She’d been able to put Daz in his place as long as I’d known her, but now the temper flares were almost scary. Well, to anyone except Daz himself, who seemed to think they were cute. The other night, she’d threatened to change the locks so he couldn’t get in, and he’d said she was adorable. He’d actually had to chase her down outside the farmhouse before she got in the car to the hardware store.

What?”

She pointed at the box in my hand. “You stopped taking anything home with you a long time ago.”

I had. Right around the time all my fat pants stopped fitting. I’d only been working with her a few months. That’d been eye-opening. So I stuck with the goods she stocked up the farmhouse with and left the bakery alone.

“I was going to swing by Sailor’s Grave,” I told her. “Drop off a couple things while I was there.”

That sounded innocuous enough. Since even after being open for about two years, Avery still had a hard and fast policy that Disciples didn’t pay. It wasn’t uncommon. Disciples—including me—didn’t pay to get cars serviced at Savage Restorations, tattoos at Sailor’s Grave except for tips for the artists, or anything at the strip club, Candy Shop—which also extended to all the ladies on their male revue nights.

“Hanging out with Liam?” she pushed.

“Just stopping in before I go get Owen,” I evaded.

“You know, it’s okay if you’re getting close with him. It’s a good thing. Daz would think so, too.”

So, yeah. Suspicious. And that suspicion might not stay to just her for long.

I remembered what it was like when you had someone to come home to. For Joel and I, there hadn’t been secrets—except for gifts. We’d share everything, even about people the other one hardly knew. It was just about being a part of the other person’s life.

If Avery thought—correctly or not—that I was starting something with Liam, I’d have a hard time thinking she would keep that from Daz.

Hence my anxiety spiking since I left to head over here.

“Maybe it’s time to tell him,” Liam said, more than a hint of impatience there.

I wish I could say he was being unfair with that.

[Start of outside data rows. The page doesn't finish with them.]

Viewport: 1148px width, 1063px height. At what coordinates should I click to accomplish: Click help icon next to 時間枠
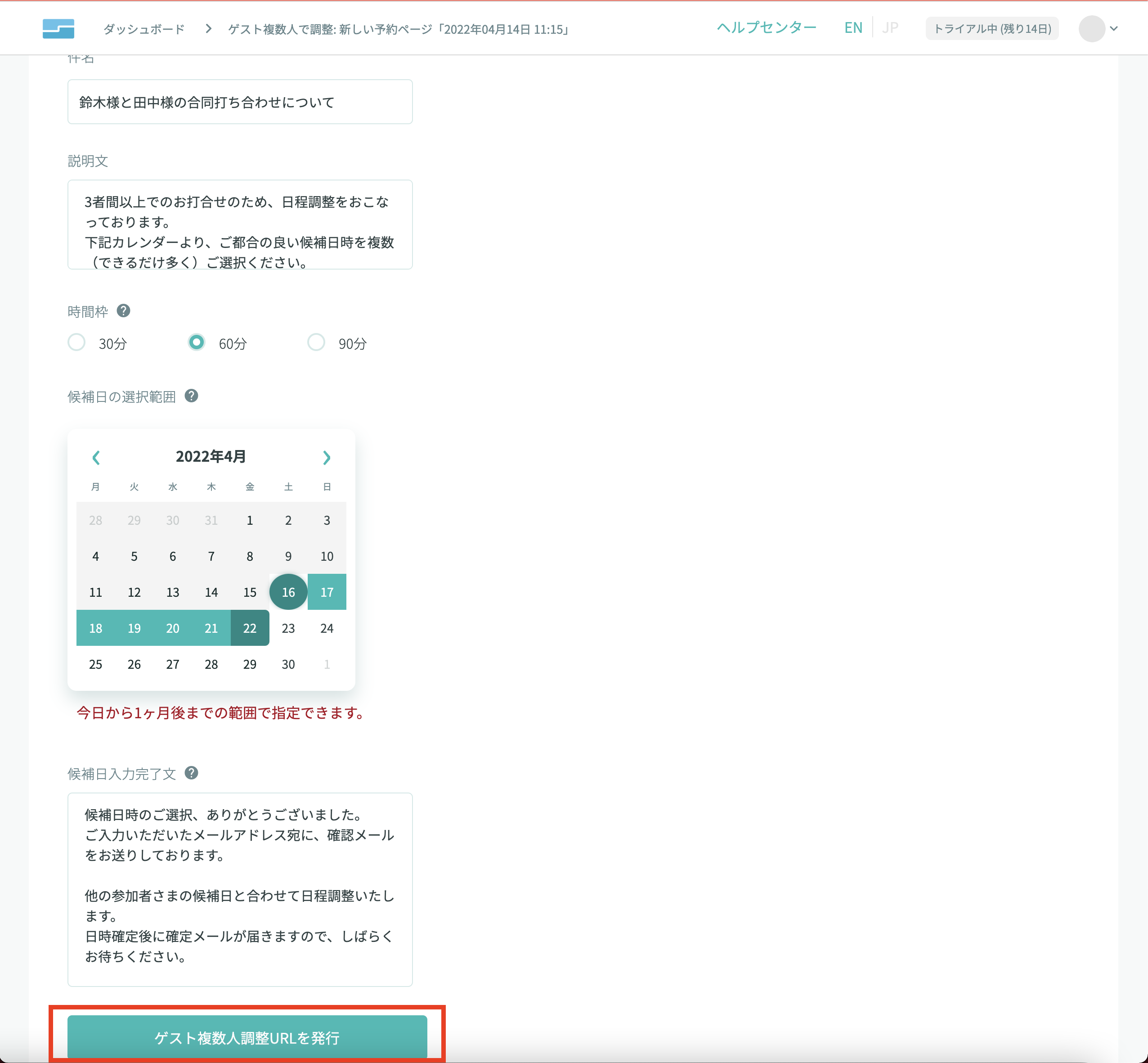pos(123,311)
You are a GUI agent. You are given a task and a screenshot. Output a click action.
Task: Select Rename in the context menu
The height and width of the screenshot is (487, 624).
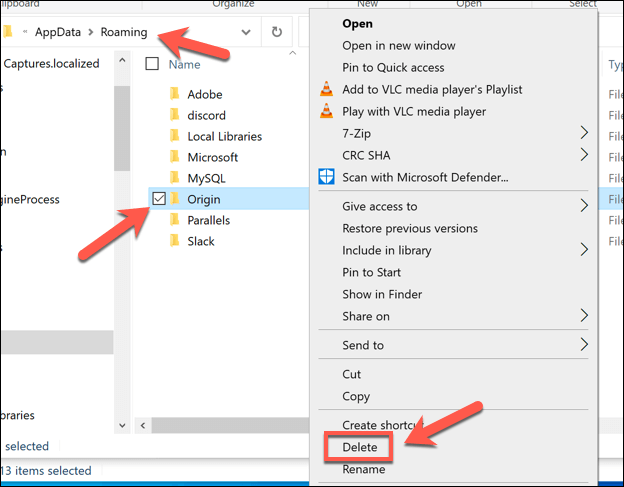click(363, 469)
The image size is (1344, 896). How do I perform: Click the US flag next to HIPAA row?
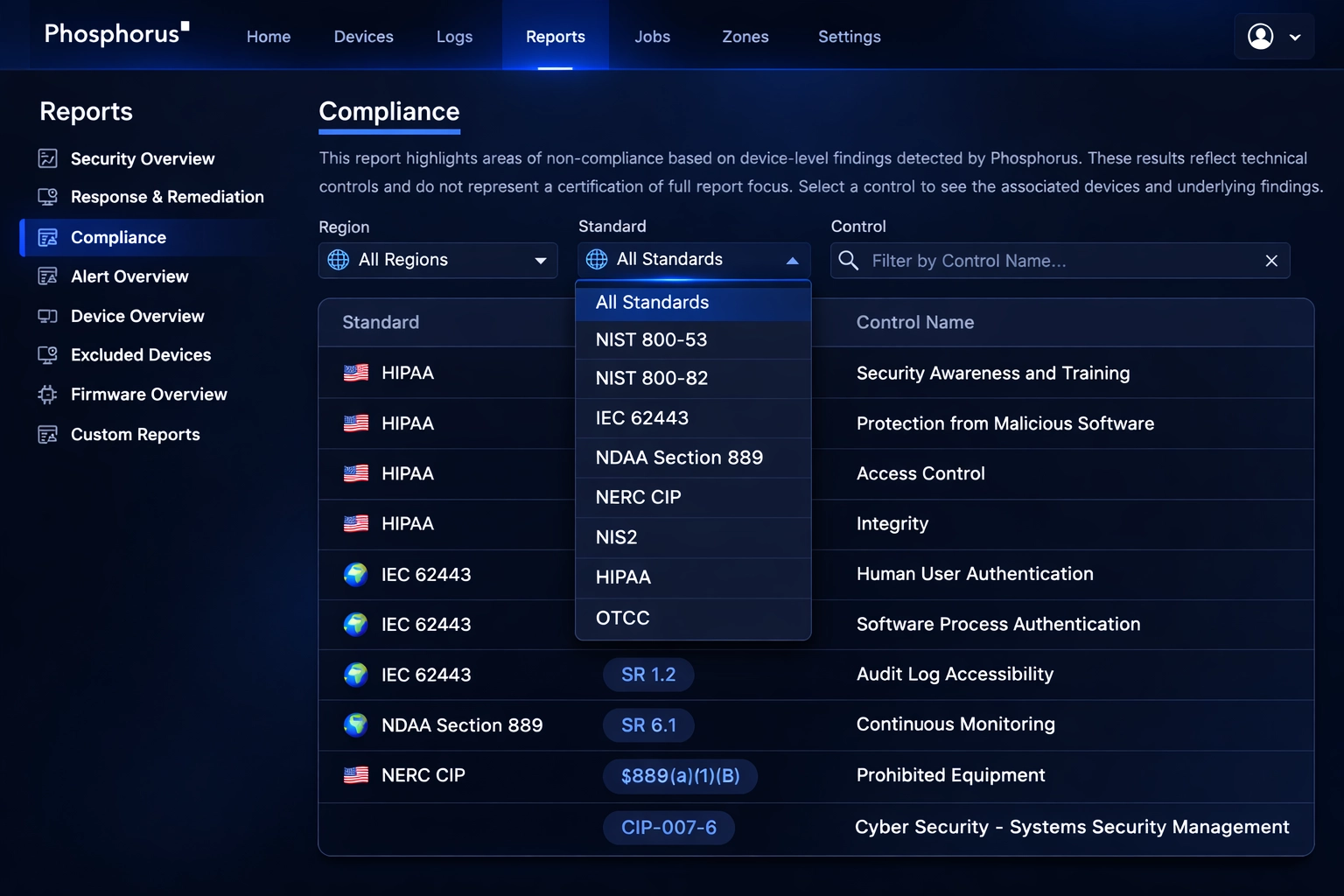tap(356, 372)
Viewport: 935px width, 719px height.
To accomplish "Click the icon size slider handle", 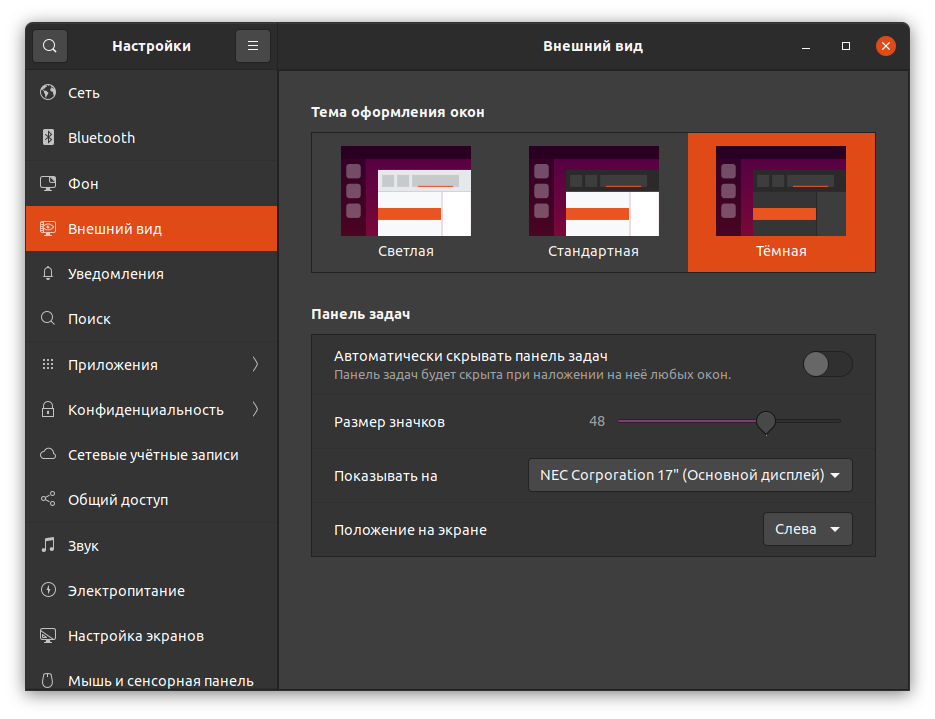I will 766,421.
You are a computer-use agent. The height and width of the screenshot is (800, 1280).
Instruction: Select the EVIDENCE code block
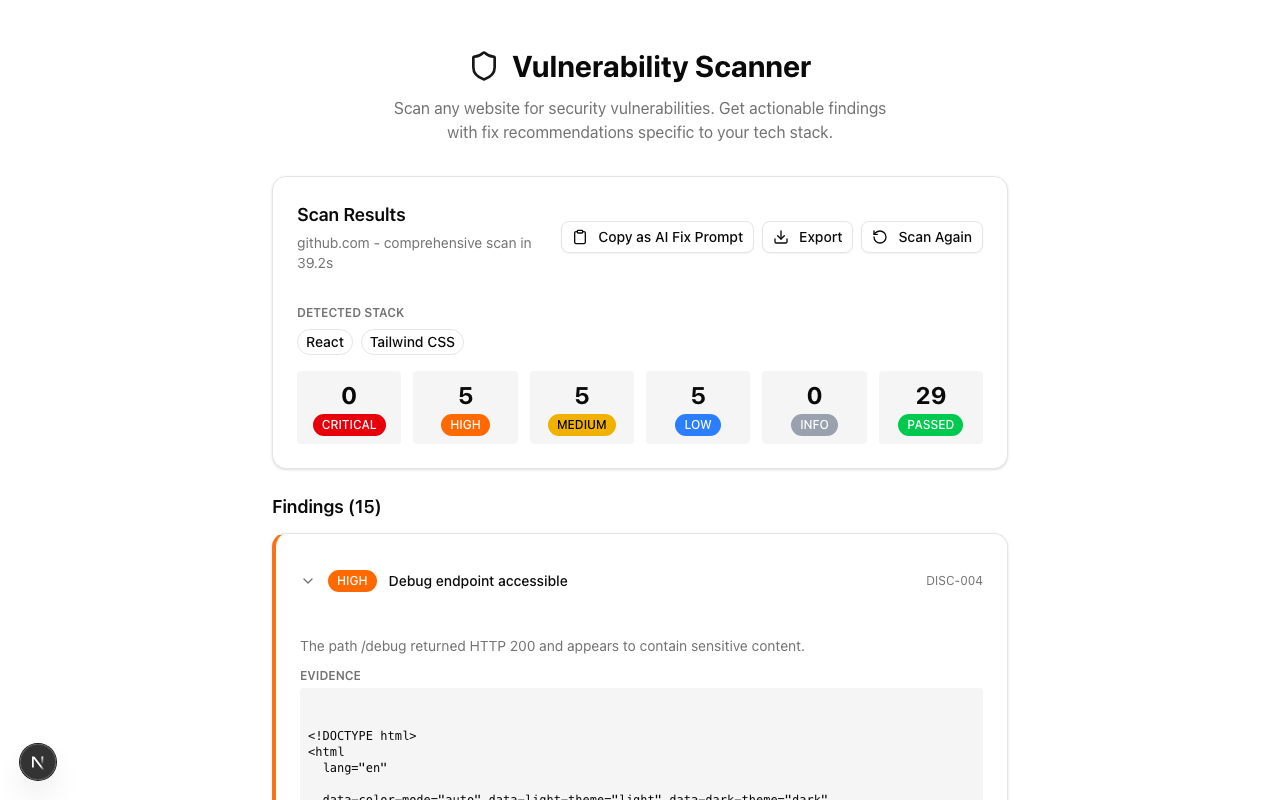click(x=640, y=745)
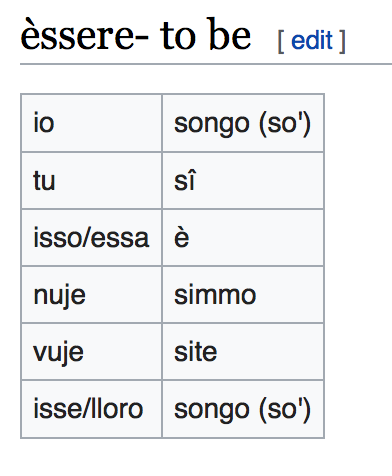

As it was, it’d been three and a half weeks since I’d gone to his apartment that night. Three and a half weeks of us being together when we could actually find the time. When asking for a babysitter for date night or just having Liam over a lot wasn’t an option without giving things away, a lot of our time together was moments like this. Stolen bits of time where we were able to talk for a bit, texts, and sometimes a call after Owen was in bed.

It wasn’t enough—for either of us. Liam was letting onto his frustration more and more, and I couldn’t say I didn’t feel the same. It just didn’t outweigh my nerves about going to Daz and telling him what was happening.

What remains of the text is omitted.